Military families don’t always have the option to travel home for the holidays. When they do, it can be a long and expensive trip. When relatives have unrealistic demands or expectations, it leaves military families frustrated. Some vow never to visit “home” for the holidays again! 

If this sounds familiar, you may need to set boundaries this year.

What are healthy boundaries for holiday visits?

This answer is different for every person, but you set boundaries to protect your mental health, emotional well-being, or financial investments. 

Boundaries mean saying no to some things, so you can say yes to others. During the holidays, you can’t please everyone all the time. It’s OK to draw a line so you aren’t sacrificing yourself to please others.

If you don’t have the time, emotional strength, and financial resources to drive across eight states and visit four different houses during a week of leave, then you need to determine a boundary between what others want and what you and your spouse and/or children actually need. 

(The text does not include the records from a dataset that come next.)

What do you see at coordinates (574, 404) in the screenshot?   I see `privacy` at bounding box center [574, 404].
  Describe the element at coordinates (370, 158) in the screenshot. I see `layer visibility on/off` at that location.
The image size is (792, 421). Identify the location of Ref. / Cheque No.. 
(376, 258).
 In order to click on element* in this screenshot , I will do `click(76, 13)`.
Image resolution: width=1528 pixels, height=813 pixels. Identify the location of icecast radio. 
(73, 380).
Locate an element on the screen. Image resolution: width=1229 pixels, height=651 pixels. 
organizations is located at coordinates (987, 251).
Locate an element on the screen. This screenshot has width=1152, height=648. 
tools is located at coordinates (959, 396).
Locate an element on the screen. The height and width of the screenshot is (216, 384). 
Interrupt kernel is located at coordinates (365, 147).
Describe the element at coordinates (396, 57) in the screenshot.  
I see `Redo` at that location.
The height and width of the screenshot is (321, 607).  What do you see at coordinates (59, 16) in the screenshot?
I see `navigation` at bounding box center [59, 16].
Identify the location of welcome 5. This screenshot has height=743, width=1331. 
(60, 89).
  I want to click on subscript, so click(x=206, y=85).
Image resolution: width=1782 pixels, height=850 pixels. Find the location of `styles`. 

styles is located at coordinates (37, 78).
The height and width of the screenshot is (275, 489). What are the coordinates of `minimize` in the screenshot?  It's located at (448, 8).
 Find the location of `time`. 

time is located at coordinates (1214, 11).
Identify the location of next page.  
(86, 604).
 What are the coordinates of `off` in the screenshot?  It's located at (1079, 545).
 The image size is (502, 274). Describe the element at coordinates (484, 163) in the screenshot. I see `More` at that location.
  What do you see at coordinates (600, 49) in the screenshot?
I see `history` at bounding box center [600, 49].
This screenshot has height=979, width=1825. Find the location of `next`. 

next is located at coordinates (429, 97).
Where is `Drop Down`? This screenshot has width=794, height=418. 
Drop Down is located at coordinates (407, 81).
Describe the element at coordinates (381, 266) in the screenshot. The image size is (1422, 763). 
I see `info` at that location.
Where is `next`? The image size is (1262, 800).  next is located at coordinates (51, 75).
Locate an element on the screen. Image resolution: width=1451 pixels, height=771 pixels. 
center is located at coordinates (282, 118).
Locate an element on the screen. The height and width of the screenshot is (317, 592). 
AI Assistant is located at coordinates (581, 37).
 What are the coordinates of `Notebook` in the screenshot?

Holiday boundaries for military families

  • Choosing whether to travel or remain home
  • Who you carve out time to visit
  • Who you invite to your home
  • Where you will travel
  • Which days you will be away from home
  • Who makes holiday decisions for your children
  • Spending limits on gifts
  • Overall travel budget

Discuss boundaries before your visit

This discussion should begin with your spouse, before either of you has a conversation with the relatives. First, make sure you are on the same page as a couple. Talk about your primary goals and hopes for this visit. Then get into the details mentioned above. 

Compromises might be necessary. The important thing is that you and your spouse negotiate until you reach an agreement, so you can be a united team when discussing your boundaries with relatives. Be sure you agree on the non-negotiables, especially any that may be difficult for family members to accept.

Present boundaries to your families

It’s best if you and your spouse each act as the main communicator with your own relatives. Announce you are planning the logistics of your visit and want to go over details in advance. 

Then, share the agreed-upon plan. Include all the non-negotiable items. Speak about your decisions in the past, since they are already determined. “We agreed to be in town for five days.” Make it clear to your relatives that you and your spouse have agreed on boundaries together based on what’s best for your family unit.

When you set boundaries, someone is sure to push back. Focus on the priorities you and your spouse have established. Stand your ground, so your holidays can be merry and bright!